▸ Exercise
Your answer must be the line containing "Task: Open Cloud Services On chevron" and each following line to the end of the listing below, copied exactly, with pictures removed and nothing added.

━━ Provided entries ━━

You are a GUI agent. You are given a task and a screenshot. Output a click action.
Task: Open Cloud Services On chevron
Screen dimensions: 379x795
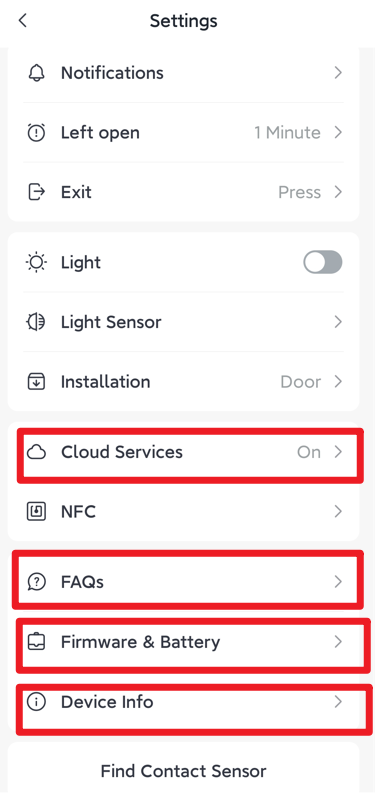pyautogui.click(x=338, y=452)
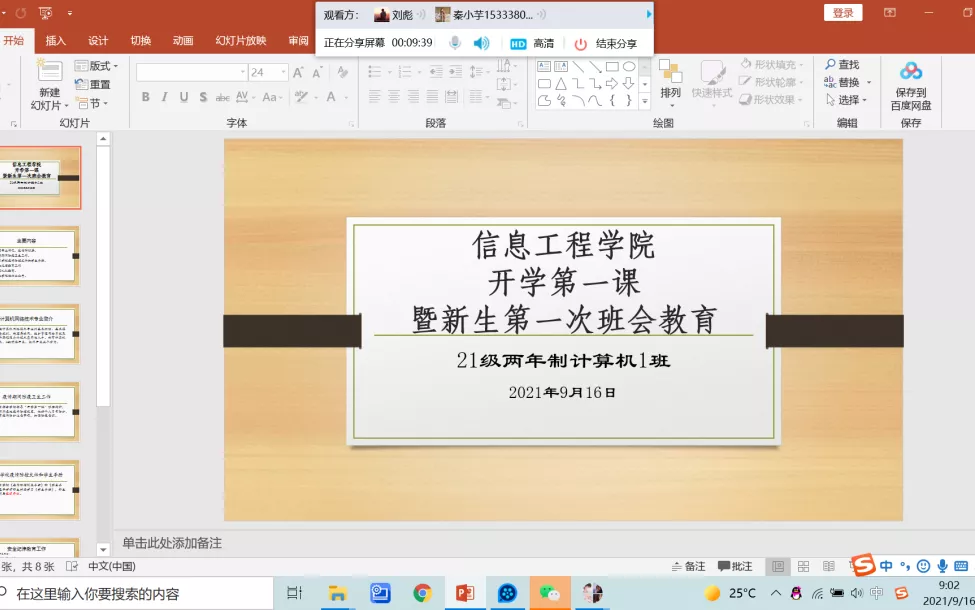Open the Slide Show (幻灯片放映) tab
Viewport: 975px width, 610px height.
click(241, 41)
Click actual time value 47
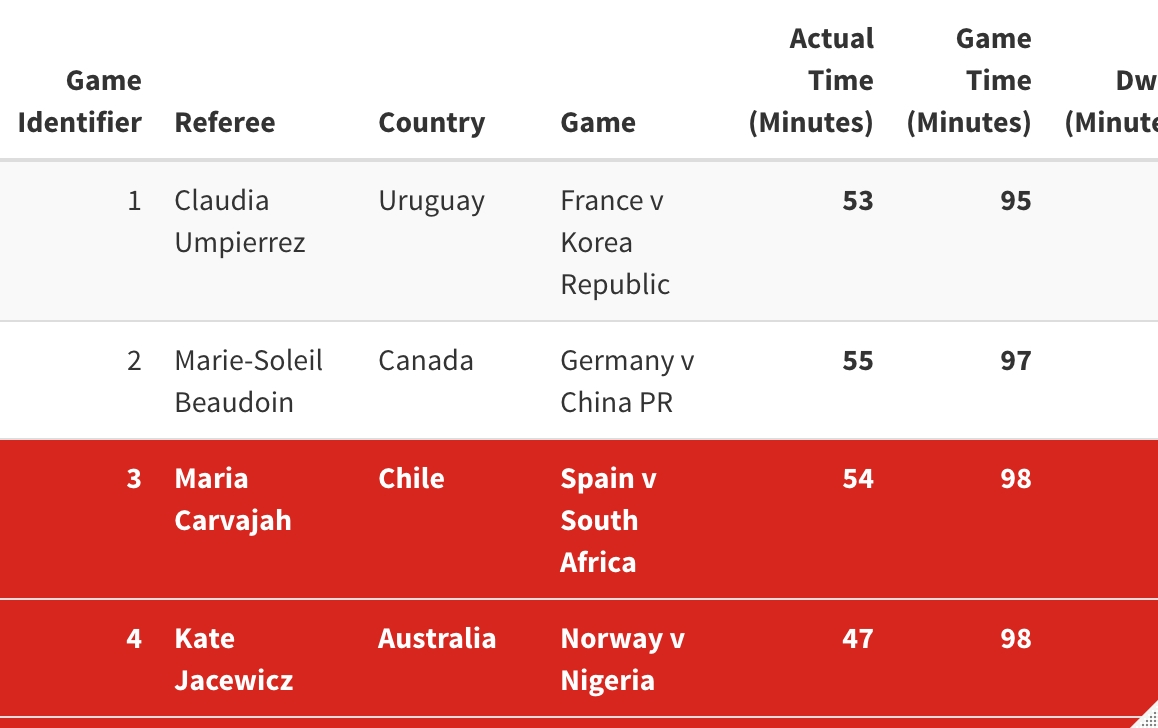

━━━

▸ Solution to this task
Task: Open Cloud Services On chevron
Screen dimensions: 379x795
pyautogui.click(x=338, y=452)
Open the Slide Show (幻灯片放映) tab
Viewport: 975px width, 610px height.
click(241, 41)
Click actual time value 47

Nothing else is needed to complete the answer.